In effetti Laura mette in evidenza il fattore disgregante che ha tenuto lontani dal vernacolo gli aidonesi delle ultime generazione; il fatto di sentirlo rozzo, pesante, da cui il l’appellattivo “parrér’ a Karkarazza” cioè con i suoni sgraziati della gazza, ha indotto gli aidonesi ad adottare, negli usi sociali e con i forestieri, una forma dialettale sicilianizzata, percepita come più chiara, comprensibile e “leggera”, e ad abbandonare quasi definitivamente la forma galloitalica. Questo esperimento, giungendo, attraverso i nuovi mezzi di informazione, ai giovani che ne sono i maggiori fruitori, può destare il loro interesse e avvicinarli ad un mondo che, come abbiamo scoperto tutti quelli che ci siamo accostati da grandi, è dentro di noi e non chiede altro che di essere tirato fuori.

 

“Non sembri siciliano…..esperienza di alloglossìa…”

Piazzesi e Aidonesi, fin dalle prime volte che ci siamo affacciati fuori dal nostro piccolo distretto, ci siamo sentiti chiedere dai siciliani: “Ma da dove vieni?” e alla risposta “Dalla provincia di Enna” , li abbiamo sentiti replicare perplessi “Eppure non sembri siciliano! “.

– Non sembri siciliano – ci hanno detto anche fuori dalla Sicilia e non si capiva bene se voleva essere un complimento. Certo è che anche l’ascoltatore meno attento percepisce nella parlata, anche italiana, di un galloitalico qualcosa di diverso, di poco siciliano; sarà, il timbro vocalico, l’incertezza con cui pronuncia le vocali atone, la “e” soprattutto, o le consonanti doppie che rende lene e le lene che raddoppia; sarà la cadenza, forse priva di quella musicalità o cantilena che caratterizzano la gran parte dei dialetti isolani. Quello che è certo è che minimo ti prendono per sardo, ma siciliano mai.

La curiosità di capire l’arcano mi spinse, ancora matricola universitaria, ad approfondire gli studi di glottologia e dialettologia che mi fecero “scoprire” le nostre origini “nordiche” e capire, ad esempio, perché Vittorini in “Conversazioni in Sicilia” scriveva di avere incontrato il gran lombardo, al bivio tra Aidone e Piazza Armerina.

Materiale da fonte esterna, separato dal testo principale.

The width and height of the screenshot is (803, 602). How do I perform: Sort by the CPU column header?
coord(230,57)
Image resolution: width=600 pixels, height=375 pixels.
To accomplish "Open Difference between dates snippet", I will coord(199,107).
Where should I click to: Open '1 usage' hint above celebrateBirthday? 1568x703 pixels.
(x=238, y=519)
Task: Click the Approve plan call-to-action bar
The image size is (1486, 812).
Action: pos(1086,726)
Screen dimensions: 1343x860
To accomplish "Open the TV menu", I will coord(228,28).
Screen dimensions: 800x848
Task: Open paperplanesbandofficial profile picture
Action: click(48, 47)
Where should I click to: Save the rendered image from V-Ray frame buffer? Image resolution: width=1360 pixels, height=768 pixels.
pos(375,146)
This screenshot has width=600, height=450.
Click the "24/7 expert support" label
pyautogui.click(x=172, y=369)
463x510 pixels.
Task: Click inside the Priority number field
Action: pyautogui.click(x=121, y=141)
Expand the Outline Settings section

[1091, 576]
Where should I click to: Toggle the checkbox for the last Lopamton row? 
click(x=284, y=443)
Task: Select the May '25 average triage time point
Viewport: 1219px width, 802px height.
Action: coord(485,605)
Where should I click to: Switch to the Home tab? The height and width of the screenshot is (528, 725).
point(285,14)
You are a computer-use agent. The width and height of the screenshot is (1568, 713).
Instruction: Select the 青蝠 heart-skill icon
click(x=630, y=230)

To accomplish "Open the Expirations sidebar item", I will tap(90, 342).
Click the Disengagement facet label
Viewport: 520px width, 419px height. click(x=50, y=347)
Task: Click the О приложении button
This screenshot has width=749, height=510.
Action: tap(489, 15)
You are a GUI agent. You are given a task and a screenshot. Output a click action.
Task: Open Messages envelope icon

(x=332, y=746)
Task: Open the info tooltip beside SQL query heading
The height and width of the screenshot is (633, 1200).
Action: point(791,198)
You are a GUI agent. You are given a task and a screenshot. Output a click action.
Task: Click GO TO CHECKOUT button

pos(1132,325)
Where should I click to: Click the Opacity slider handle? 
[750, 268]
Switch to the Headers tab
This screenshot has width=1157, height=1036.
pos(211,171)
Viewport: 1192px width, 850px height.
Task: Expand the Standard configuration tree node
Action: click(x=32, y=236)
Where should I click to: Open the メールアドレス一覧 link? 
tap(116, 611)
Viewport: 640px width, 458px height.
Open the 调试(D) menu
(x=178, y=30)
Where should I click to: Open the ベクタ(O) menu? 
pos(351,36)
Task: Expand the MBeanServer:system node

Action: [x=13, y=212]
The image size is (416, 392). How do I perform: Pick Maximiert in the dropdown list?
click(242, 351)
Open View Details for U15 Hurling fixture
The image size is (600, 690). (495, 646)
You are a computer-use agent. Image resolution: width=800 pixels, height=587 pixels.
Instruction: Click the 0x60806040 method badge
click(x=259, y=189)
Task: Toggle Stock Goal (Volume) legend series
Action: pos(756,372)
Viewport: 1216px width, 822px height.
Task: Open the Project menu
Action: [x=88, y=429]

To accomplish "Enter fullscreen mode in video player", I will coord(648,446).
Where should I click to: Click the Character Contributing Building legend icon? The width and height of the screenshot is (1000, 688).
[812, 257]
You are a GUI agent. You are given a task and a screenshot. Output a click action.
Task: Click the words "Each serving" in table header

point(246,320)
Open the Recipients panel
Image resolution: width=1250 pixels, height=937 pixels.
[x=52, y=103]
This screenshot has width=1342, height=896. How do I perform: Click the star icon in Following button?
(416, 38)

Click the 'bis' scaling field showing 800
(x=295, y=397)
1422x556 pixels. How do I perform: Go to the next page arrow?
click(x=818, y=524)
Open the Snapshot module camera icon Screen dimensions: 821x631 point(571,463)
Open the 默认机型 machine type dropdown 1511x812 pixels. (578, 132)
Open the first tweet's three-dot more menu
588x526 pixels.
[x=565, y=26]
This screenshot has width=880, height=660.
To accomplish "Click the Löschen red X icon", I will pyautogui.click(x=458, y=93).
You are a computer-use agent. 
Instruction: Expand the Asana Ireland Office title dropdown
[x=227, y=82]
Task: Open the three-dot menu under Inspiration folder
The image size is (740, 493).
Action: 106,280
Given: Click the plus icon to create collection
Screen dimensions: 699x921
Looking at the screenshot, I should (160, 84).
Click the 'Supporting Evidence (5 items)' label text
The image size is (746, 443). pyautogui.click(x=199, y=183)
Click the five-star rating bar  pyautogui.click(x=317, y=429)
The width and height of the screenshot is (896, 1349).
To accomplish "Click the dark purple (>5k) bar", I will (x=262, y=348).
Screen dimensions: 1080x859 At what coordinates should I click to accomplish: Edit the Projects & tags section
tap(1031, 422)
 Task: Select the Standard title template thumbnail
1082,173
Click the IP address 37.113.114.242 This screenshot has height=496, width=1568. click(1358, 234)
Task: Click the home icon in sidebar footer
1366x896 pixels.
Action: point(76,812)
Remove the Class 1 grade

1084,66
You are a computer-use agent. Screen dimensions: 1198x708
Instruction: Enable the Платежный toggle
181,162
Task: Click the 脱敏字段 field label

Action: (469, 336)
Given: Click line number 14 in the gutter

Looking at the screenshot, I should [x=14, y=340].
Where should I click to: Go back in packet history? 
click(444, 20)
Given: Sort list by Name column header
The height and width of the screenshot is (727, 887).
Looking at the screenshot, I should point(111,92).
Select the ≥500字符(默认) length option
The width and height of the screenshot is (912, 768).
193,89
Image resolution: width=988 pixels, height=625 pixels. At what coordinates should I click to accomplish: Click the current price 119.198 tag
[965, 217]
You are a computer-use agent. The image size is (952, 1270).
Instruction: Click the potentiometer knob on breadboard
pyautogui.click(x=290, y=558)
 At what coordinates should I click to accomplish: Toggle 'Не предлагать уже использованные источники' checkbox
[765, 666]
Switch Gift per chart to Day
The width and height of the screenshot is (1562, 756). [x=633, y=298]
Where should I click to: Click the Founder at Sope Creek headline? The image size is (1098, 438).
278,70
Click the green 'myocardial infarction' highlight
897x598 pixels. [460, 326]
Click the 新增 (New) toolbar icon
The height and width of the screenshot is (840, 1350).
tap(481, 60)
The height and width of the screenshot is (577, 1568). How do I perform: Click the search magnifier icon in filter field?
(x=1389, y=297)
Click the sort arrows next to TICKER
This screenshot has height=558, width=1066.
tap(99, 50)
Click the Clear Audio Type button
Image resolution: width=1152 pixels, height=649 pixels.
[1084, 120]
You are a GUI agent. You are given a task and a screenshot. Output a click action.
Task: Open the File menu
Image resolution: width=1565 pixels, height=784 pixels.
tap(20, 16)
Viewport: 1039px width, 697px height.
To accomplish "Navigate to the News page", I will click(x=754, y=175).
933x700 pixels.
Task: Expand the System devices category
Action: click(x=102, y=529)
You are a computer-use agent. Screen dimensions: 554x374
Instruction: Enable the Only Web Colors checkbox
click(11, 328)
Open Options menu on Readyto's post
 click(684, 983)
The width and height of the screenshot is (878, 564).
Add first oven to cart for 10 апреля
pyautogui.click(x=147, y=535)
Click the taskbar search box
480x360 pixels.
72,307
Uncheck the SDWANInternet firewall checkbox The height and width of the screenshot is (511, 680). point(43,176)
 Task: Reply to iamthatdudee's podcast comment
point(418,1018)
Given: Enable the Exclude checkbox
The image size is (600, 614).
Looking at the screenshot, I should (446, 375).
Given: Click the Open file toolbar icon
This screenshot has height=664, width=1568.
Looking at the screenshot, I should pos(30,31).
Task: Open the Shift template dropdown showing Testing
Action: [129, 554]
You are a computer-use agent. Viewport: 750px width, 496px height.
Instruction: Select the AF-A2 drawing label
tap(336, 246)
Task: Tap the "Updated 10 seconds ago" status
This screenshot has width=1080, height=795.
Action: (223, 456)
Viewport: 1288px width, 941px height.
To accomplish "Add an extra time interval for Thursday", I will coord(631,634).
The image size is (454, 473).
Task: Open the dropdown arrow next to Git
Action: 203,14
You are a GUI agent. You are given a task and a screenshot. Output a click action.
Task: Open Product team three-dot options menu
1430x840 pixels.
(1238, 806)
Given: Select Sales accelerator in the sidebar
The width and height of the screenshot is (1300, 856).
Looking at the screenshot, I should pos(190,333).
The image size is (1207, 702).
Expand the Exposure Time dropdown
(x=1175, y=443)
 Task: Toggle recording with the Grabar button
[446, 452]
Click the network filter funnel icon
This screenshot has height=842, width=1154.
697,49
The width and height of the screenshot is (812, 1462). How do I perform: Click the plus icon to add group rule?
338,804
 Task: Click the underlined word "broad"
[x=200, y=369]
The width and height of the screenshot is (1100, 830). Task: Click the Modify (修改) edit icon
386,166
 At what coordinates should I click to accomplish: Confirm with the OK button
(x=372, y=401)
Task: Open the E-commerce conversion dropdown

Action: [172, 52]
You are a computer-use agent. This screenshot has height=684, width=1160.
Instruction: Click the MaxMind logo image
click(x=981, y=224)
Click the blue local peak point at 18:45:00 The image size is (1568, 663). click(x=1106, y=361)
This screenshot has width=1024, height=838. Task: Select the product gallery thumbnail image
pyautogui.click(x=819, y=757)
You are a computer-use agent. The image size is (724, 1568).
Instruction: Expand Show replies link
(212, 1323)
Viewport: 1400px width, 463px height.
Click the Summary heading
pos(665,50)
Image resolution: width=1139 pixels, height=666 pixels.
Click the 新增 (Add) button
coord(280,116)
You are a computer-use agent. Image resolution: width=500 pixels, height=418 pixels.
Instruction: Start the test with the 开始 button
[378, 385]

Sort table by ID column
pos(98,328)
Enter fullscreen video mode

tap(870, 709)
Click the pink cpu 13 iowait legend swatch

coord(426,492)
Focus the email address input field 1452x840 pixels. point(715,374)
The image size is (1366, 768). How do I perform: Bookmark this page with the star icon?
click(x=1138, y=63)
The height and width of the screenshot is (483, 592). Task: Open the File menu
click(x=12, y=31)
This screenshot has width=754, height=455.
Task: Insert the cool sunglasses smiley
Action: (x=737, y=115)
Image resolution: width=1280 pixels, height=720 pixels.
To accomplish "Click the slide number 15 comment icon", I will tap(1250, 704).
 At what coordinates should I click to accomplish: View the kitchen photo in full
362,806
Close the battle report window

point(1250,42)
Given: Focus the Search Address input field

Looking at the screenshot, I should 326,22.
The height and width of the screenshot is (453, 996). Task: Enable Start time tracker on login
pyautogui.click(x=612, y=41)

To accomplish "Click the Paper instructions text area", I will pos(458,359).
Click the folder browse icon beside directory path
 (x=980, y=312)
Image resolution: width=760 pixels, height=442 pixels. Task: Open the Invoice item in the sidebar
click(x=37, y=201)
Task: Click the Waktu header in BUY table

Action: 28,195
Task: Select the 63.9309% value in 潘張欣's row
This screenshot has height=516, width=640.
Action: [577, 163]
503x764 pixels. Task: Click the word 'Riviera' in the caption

Sì perché la stranezza dei dialetti di Piazza Armerina e Aidone, ma anche di Nicosia, di Sperlinga, di San Fratello, e in misura minore di altri paesi, trae le sue radici dai dialetti dell’Italia Settentrionale, dal Monferrato all’Emilia, nell’area appunto dei cosiddetti dialetti gallo-italici; quelli che di cui oggi parliamo sono il risultato di vari processi di integrazione e di adattamento dell’originario gallo-italico con i dialetti siciliani con i quali veniva a contatto o era obbligato a confrontarsi. La differenza tra i vari dialetti gallo-italici siciliani sta proprio nel grado di integrazione, di apertura o addiritura di cedimento al siciliano egemone.

E certamente si deve imputare a ciò se da sempre i gallo-italici di Sicilia hanno sviluppato una forma di bilinguismo, per cui parlavano il dialetto stretto, o vernacolo, in ambito familiare e rurale, ma usavano una forma sicilianizzata per farsi capire dai forestieri. Questo fenomeno, documentato in Aidone e a Piazza Armerina già agli inizi del secolo scorso e forse ancora prima, ha interessato solo più recentemente gli altri tre comuni dove la gente orgogliosamente continua a parlare la forma che noi chiamiamo “vernacolare“, alla quale adegua anche i termini più moderni e tecnologici.